Companies that operate on the premise of classic capitalism believe that it is the role of owners and investors in the organization to create a machine of business that creates profit that is then returned to owners and investors, otherwise known as shareholders. In contrast, social capitalism companies believe that is the role of the leadership of the organization to create a culture that considers all of its complex constituencies otherwise known as stakeholders. A stakeholder is anyone who comes into contact with your product or service. So business partners, suppliers, employees, customers, shareholders, as well as the community, society, and the environment are all stakeholders in the organization.
Over the past 10+ years, social capitalism has outperformed classic capitalism.
This creates what I refer to as the profit paradox: Companies that pursue profit directly (classic capitalism) make less profit. Companies that understand that profit is a result of creating and sustaining an outstanding organizational culture that takes into consideration all of its stakeholders (social capitalism) make more profit.
The graph above illustrates the change in stock price of the three major market indexes (Dow Jones, S&P 500, and NASDAQ) between 2004 and 2014. It also shows the performance over the same period of classic capitalism companies. But these aren’t just any classic capitalism companies — these are the remaining companies identified in a very famous business book published in 2001, Good To Great by Jim Collins. In Good to Great, Collins identified 11 companies that he considered successfully moved from good to great because of their ability to create a return for their owners and investors, or shareholders (classic capitalism).
The graph also displays a particular set of social capitalism companies. These companies are the companies identified in a popular business book published in 2006 called Firms of Endearment, by Raj Sisodia. In Firms of Endearment, Sisodia identifies 30 companies (20 public, 10 private) that are called social capitalism because of their ability to balance the needs of all of their stakeholders. As you can see in the graph, these companies are far more profitable than classic capitalism companies in both the short and long term.

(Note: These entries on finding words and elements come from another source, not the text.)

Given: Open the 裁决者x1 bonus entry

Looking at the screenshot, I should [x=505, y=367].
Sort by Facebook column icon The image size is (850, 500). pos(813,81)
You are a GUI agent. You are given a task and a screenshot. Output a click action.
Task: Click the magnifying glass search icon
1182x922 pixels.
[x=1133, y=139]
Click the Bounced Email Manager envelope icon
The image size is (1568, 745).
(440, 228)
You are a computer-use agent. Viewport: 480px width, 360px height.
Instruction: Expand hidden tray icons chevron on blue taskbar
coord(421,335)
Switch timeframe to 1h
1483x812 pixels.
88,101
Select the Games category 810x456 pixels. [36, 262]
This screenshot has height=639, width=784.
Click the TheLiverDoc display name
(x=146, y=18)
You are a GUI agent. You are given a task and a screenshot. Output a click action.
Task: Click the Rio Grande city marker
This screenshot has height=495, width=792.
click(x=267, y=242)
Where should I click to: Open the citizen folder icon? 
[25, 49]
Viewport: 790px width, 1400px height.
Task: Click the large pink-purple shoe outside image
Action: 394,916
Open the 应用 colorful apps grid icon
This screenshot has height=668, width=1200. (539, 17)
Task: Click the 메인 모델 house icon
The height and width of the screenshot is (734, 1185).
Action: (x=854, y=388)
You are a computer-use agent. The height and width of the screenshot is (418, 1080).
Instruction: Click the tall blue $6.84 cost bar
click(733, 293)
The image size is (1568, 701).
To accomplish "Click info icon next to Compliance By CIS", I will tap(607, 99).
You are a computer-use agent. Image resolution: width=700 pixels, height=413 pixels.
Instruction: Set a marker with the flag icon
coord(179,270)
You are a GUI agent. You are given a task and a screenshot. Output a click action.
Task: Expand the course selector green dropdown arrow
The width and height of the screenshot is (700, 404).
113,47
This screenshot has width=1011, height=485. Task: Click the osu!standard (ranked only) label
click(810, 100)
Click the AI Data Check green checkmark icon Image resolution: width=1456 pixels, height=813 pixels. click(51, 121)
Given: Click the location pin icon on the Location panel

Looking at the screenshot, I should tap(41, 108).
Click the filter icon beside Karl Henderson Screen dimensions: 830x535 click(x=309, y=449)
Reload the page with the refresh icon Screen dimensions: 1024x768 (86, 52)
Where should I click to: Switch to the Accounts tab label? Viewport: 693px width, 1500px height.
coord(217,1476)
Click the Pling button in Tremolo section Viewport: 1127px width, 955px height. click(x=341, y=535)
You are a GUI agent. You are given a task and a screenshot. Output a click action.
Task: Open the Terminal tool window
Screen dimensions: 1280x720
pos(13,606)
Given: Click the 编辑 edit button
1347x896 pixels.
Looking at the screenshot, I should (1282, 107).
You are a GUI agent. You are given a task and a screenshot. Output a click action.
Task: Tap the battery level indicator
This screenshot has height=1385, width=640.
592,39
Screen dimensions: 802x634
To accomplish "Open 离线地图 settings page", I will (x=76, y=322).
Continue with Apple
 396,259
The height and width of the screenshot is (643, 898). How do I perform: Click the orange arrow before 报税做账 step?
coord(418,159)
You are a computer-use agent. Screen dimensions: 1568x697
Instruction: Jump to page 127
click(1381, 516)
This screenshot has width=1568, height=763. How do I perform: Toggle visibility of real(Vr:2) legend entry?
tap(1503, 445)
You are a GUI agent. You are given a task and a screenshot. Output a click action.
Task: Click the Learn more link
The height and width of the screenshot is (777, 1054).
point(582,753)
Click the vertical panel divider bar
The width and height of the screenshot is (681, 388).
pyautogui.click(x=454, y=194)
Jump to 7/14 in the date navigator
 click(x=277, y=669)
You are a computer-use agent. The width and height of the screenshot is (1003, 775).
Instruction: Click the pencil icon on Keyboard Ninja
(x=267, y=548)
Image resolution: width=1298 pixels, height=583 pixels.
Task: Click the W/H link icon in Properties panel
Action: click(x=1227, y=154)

So why stay with classic capitalism? Classic capitalism relies on business norms which are clear, well defined, and require quid pro quo behaviors. Social capitalism relies on social norms, which are more ambiguous. This means leaders in companies that rely on social norms must manage anxiety — both their own and their investors’. This means it requires strong and courageous leaders who believe that culture precedes profit to establish a culture where all stakeholders are considered and profit follows. Social capitalism relies on the social norms applying primary human drives to connect, to belong, and to drive behavior rather than just financial exchange. When you create a culture that is based on social norms, you get behaviors from your employees you cannot buy, sell, or trade — and these are the behaviors that most drive organizational success.